Stored records:
--*--

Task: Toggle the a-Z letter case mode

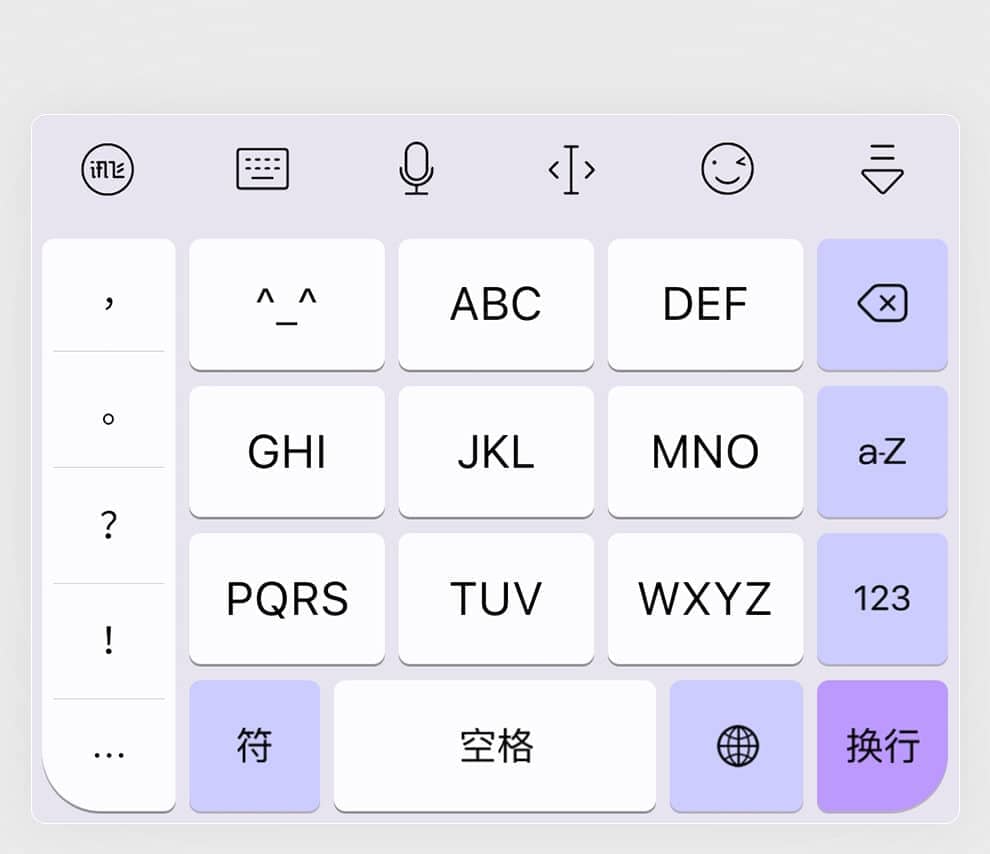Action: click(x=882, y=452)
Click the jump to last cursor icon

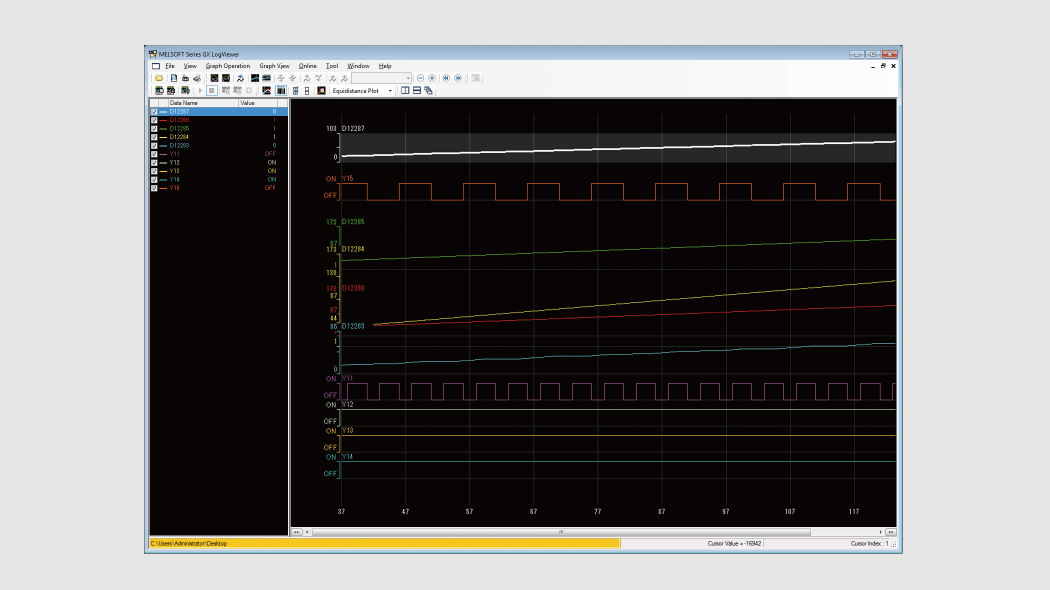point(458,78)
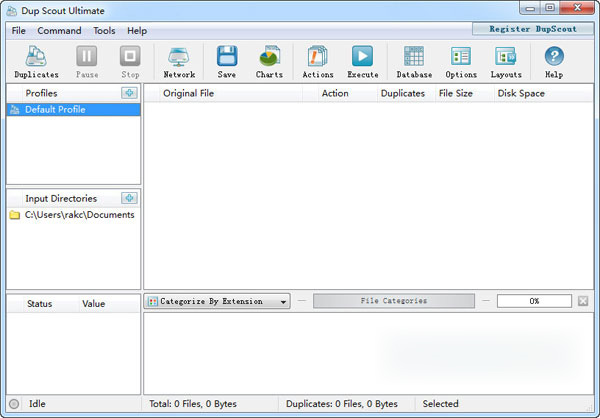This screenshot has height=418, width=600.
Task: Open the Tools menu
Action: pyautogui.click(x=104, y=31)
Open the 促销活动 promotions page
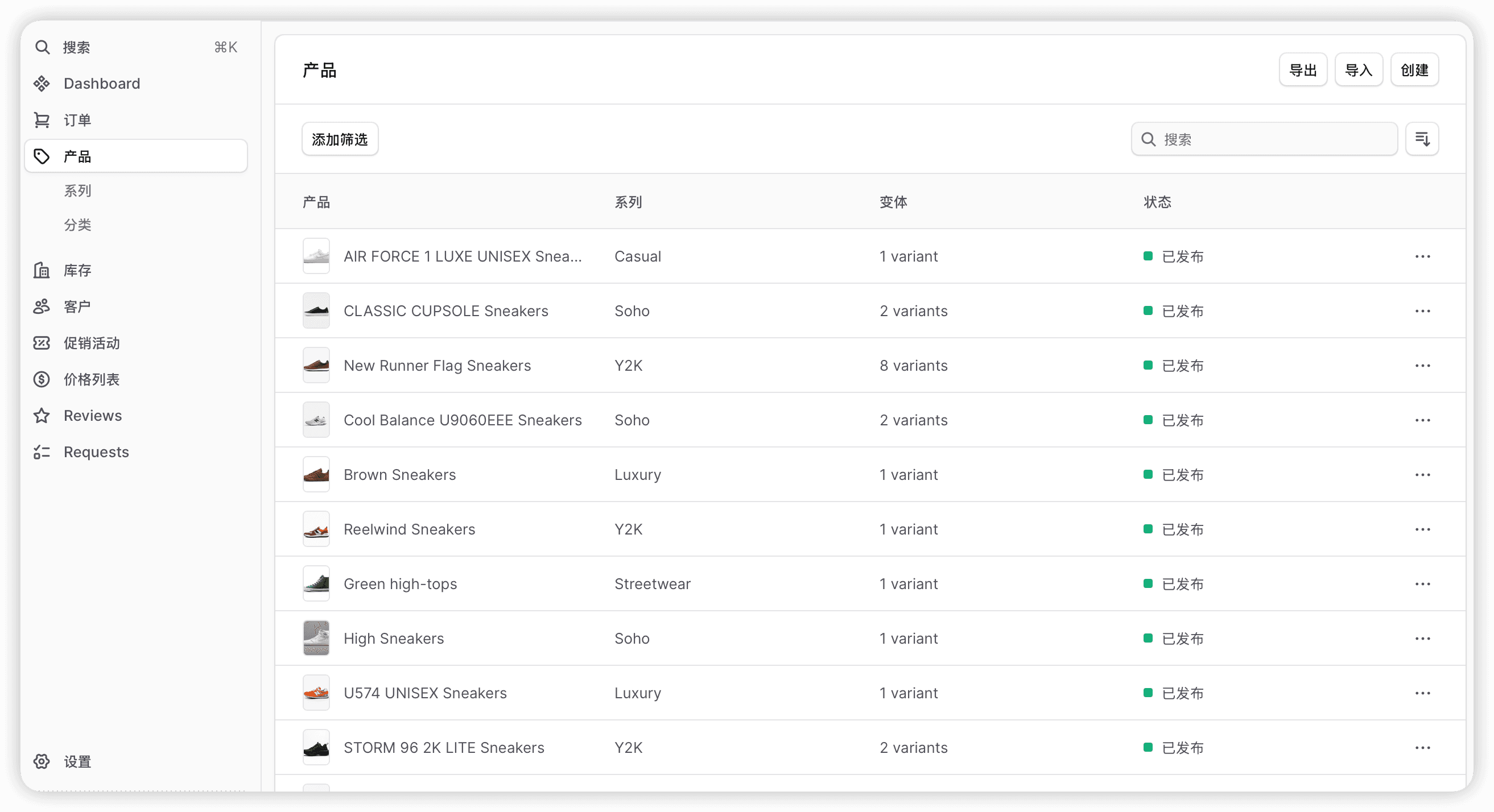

--*--

# [Goal]
Output every line of the entries above word for word, omitting the pictures.

# [Completed exercise]
Task: Toggle the a-Z letter case mode

Action: click(x=882, y=452)
Click the jump to last cursor icon

point(458,78)
This screenshot has height=418, width=600.
Task: Open the Tools menu
Action: pyautogui.click(x=104, y=31)
Open the 促销活动 promotions page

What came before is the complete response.